◆ Brief:
Write down the listing again exactly as it appears below, without its pictures.

◆ Data in this exercise:
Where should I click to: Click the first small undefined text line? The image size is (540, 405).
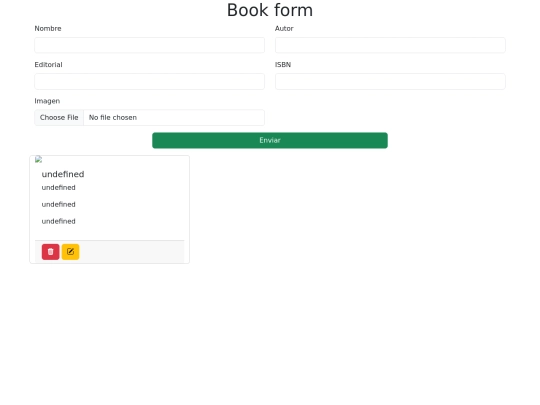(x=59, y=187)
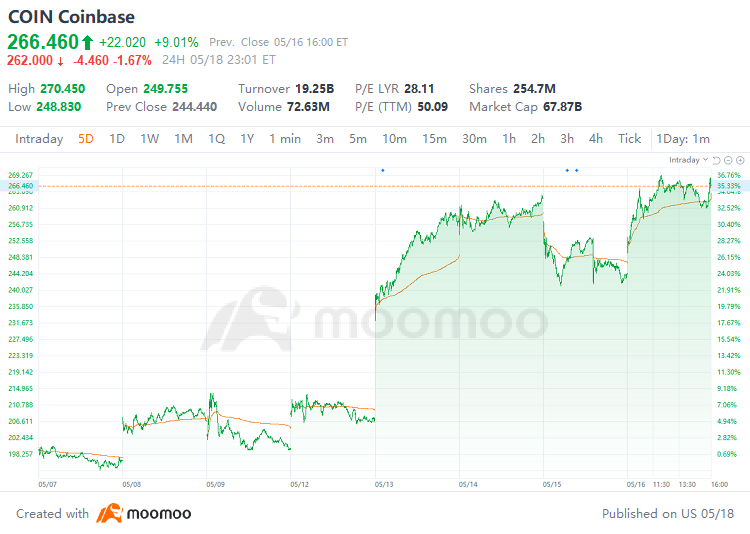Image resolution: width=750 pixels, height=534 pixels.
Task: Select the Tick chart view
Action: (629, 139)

◆ Answer to the problem:
Where should I click to: Click the first small undefined text line? The image size is (540, 405).
(x=59, y=187)
Image resolution: width=750 pixels, height=534 pixels.
Task: Select the Tick chart view
Action: (629, 139)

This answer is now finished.